尤其是成為真正執掌大權的萬極宮主,她才明白權利與責任隨行,當日馬含光能夠一掀衣袖輕易處置的事端,伍雀磬卻是翻來覆去、扯落大把頭髮,都未必找得出解決之道。
每當這時候,她就勢必要回憶一番他說“曾經是馬叔叔,而今是含光首座,來日就什麼也不是”的言論,她覺得他大概是灰心了,所以未必會想見自己,武王峰上佈滿了廖宮主的暗衛,然而廖宮主本人卻從不會涉足。
同一時,習慣了見風使舵搖風擺柳的萬極總壇弟子,眼見首座護法落馬,怎麼能不一人踩一腳,唏噓起那人的一敗塗地。
是以伍雀磬下了嚴令,不準把馬含光的近況洩露半句,然而她自己,無論忙著調整萬極內部、忙著重塑萬極對外形象……忙到多晚,忙到如何焦頭爛額,夜深時總會把當日監視武王峰的暗衛叫至眼前,問一句:“今日如何?”
多數時候,回話的暗衛都顯得面有難色。馬含光足不出戶,將自己關在武王殿內,什麼人也不見,該說是他能見的人已甚為有限;而另一方面,伍雀磬不願連最後的一點體面與*也不留給對方,命暗衛只許旁觀,不許窺視,所以那人究竟於關窗閉戶的武王殿內過得如何,誰又沒長了透視眼。

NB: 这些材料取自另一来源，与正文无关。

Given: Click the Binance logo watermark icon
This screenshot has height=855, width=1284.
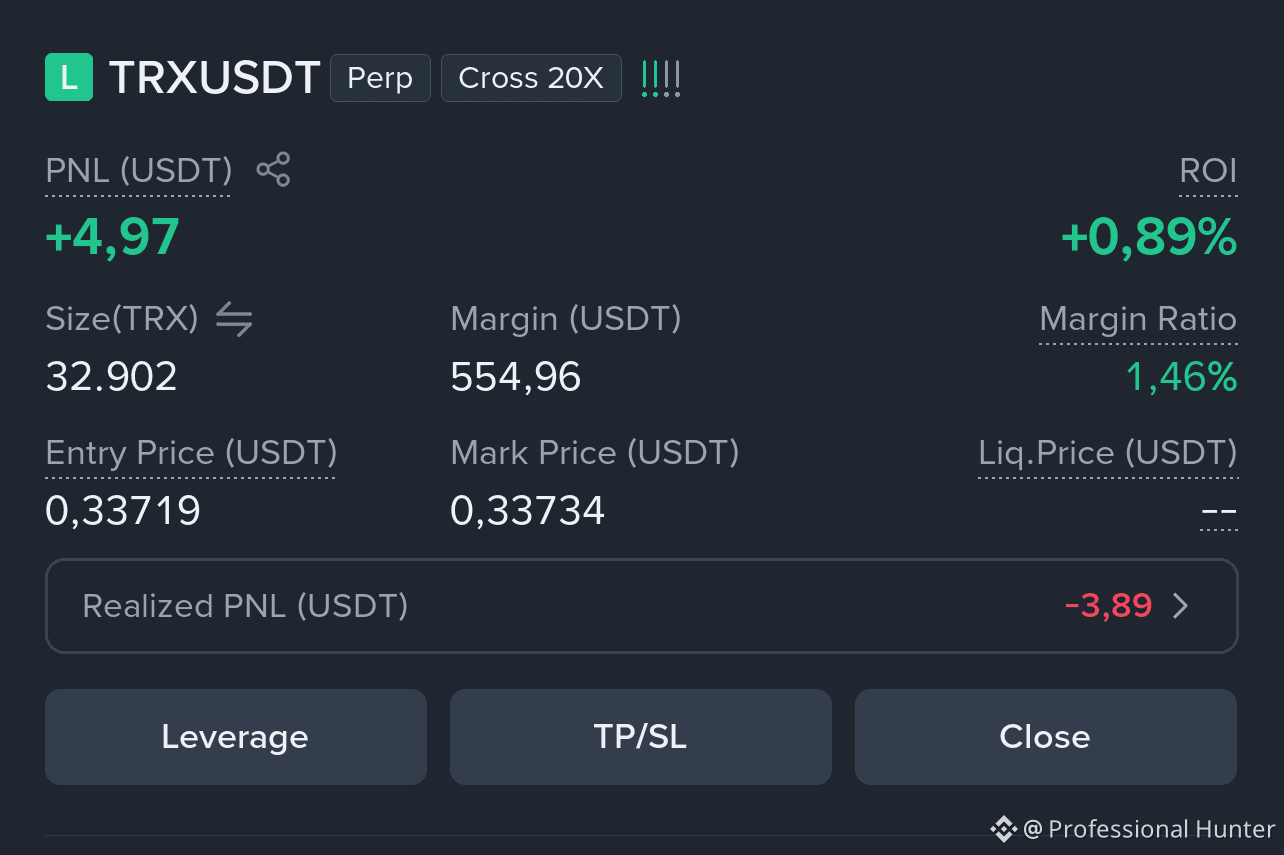Looking at the screenshot, I should tap(1003, 829).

後來廖宮主焦心,便沒了那些顧忌,暗衛開始於武王殿的房頂蹲守,回話的內容也更具有實質。
“馬護法入夜才起,仍是飲酒,什麼也不吃。”
伍雀磬重重撥出口氣,一個月了,那人除了飲酒,亦是什麼也沒做。
這回倒好,有人盼著他自暴自棄,他非但不去令那些落井下石自動成空,反倒朝一蹶不振的路子越走越遠。
伍雀磬一開始只是怕二人難面對,拖得越久,更不知如何面對。
內比之後,沈邑提了長老,張書淮升做密使,總壇亦添了許多新鮮面孔,都是經過甄別能令廖宮主放心任用的。

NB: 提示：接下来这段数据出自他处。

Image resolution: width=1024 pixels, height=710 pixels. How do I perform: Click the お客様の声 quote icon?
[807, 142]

那些人中,漸開始有人被伍雀磬派去武王峰做客。打著的旗號,便是諸多處事之道的疑問,要去向馬護法請教。
然而沒用的,大部分人連殿都進不了,強行入內,要麼正遇上馬護法白日昏睡,要麼就是醉得酩酊,好生不易清醒一回,可惜那人現在誰都不理。
對方喝酒的姿態很尋常,坐在桌旁,一杯接著一杯,非是大口猛灌,也不會有酒後狂態,醉得起不來,便伏在桌案,能走上幾步,便會躺回床榻。那得宮主吩咐於武王殿中硬著頭皮一賴半天的,到最後都是尷尬得無以復加。
漸漸試探的人不再去了,負責監視的暗衛也不再被宮主召見,連承影都沒再勸過伍雀磬前往探視,因她本已是武王峰的常客。
於武王殿外,窗子開條縫,看殿中汙濁的空氣,微塵漂浮,那人要麼一動不動地躺在榻上,要麼起身就去摸酒盞。
許多人心知,卻又不敢說破,馬護法如此心高氣傲的人,似這般被關上三年,即使到時釋出,已然廢了。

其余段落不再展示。